Hardware Optimization¶
CPU Performance¶
# Check CPU capabilities
lscpu | grep -E "(Model name|Socket|Core|Thread)"
# Verify CPU features for AI workloads
lscpu | grep -E "(avx|avx2|avx512)"
# AVX2/AVX512 provide significant speedups
# Monitor CPU usage during inference
htop
# Look for high CPU utilization across all cores
Memory Optimization¶
# Check available memory
free -h
# Verify system limits
ulimit -v # Virtual memory limit
sysctl vm.max_map_count # Memory mapping limit
# Monitor memory usage per model
ps aux | grep ollama
# Note RSS (resident memory) usage
# Optimize memory allocation
echo 'vm.swappiness=10' | sudo tee -a /etc/sysctl.conf
sudo sysctl -p
GPU Acceleration Setup¶
NVIDIA GPU (CUDA)
# Install NVIDIA drivers
sudo apt update
sudo apt install nvidia-driver-535 # Latest stable
# Install CUDA toolkit
wget https://developer.download.nvidia.com/compute/cuda/repos/ubuntu2204/x86_64/cuda-keyring_1.0-1_all.deb
sudo dpkg -i cuda-keyring_1.0-1_all.deb
sudo apt update
sudo apt install cuda
# Verify CUDA installation
nvidia-smi
nvcc --version
# Test GPU acceleration
ollama run codellama:7b --verbose
# Should show GPU utilization in output
AMD GPU (ROCm)
# Install ROCm (Linux)
wget https://repo.radeon.com/amdgpu-install/5.6/ubuntu/jammy/amdgpu-install_5.6.50600-1_all.deb
sudo apt install ./amdgpu-install_5.6.50600-1_all.deb
sudo amdgpu-install --usecase=rocm
# Verify ROCm
rocm-smi
Apple Silicon (Metal)
# macOS with Apple Silicon has built-in optimization
# Verify Metal support
system_profiler SPDisplaysDataType | grep -A2 "Metal"
# Monitor GPU usage
sudo powermetrics --samplers gpu_power -n 1
Model Performance Tuning¶
Memory Management¶
# Keep models loaded in memory
ollama run codellama:7b --keep-alive 60m
# Model stays loaded for 60 minutes after last use
# Preload frequently used models
ollama pull codellama:7b
ollama pull mistral:7b
# Start background processes to keep them warm
(sleep 2; ollama run codellama:7b "warmup" >/dev/null) &
(sleep 5; ollama run mistral:7b "warmup" >/dev/null) &
Context Window Optimization¶
# Reduce context for faster responses
ollama run codellama:7b --num-ctx 1024 "Quick code snippet"

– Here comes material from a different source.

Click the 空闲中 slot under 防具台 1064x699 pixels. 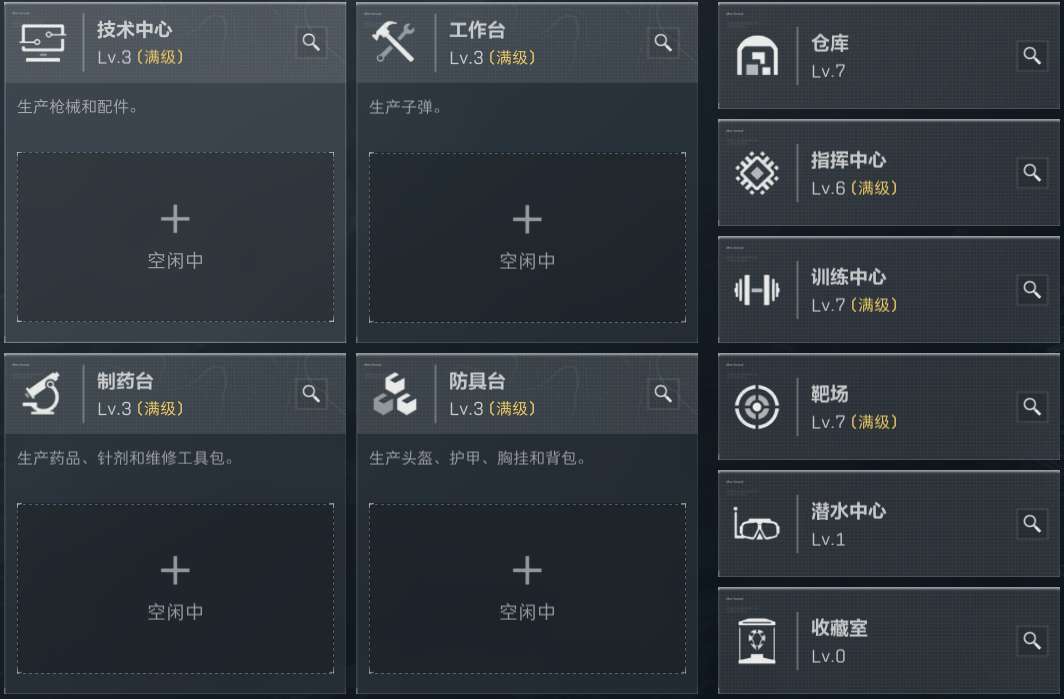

# Default: 2048, Reduced: 1024 = ~2x faster
# Increase context for complex tasks
ollama run codellama:7b --num-ctx 4096 "Analyze large file"
# More context = better understanding, slower speed
# Find optimal context size for your use case
for ctx in 512 1024 2048 4096; do
echo "Context: $ctx"
time ollama run codellama:7b --num-ctx $ctx "def fibonacci(n):"
done
Batch Processing¶
# Process multiple requests efficiently
# Instead of sequential calls:
ollama run codellama:7b "Review file1.py" < file1.py
ollama run codellama:7b "Review file2.py" < file2.py
# Use batch processing:
cat file1.py file2.py | ollama run codellama:7b "Review these Python files"
System-Level Optimizations¶
Process Priority¶
# Increase Ollama priority
sudo renice -5 $(pgrep ollama)
# Set CPU affinity for better performance
sudo taskset -cp 0-7 $(pgrep ollama) # Use first 8 cores
# Persistent priority settings
echo 'ollama soft priority -5' | sudo tee -a /etc/security/limits.conf
Storage Optimization¶
# Move models to fastest storage
# Check current model location
ollama show codellama:7b | grep "model path"
# Move to SSD if needed
sudo mkdir -p /fast-ssd/ollama
sudo chown $USER:$USER /fast-ssd/ollama
export OLLAMA_MODELS="/fast-ssd/ollama"
# Verify faster loading
time ollama run codellama:7b "test" >/dev/null
Network Optimization (API calls)¶
# Optimize local network stack
sudo sysctl -w net.core.rmem_max=16777216
sudo sysctl -w net.core.wmem_max=16777216
sudo sysctl -w net.ipv4.tcp_rmem="4096 12582912 16777216"
sudo sysctl -w net.ipv4.tcp_wmem="4096 12582912 16777216"
# Use Unix sockets instead of TCP (when available)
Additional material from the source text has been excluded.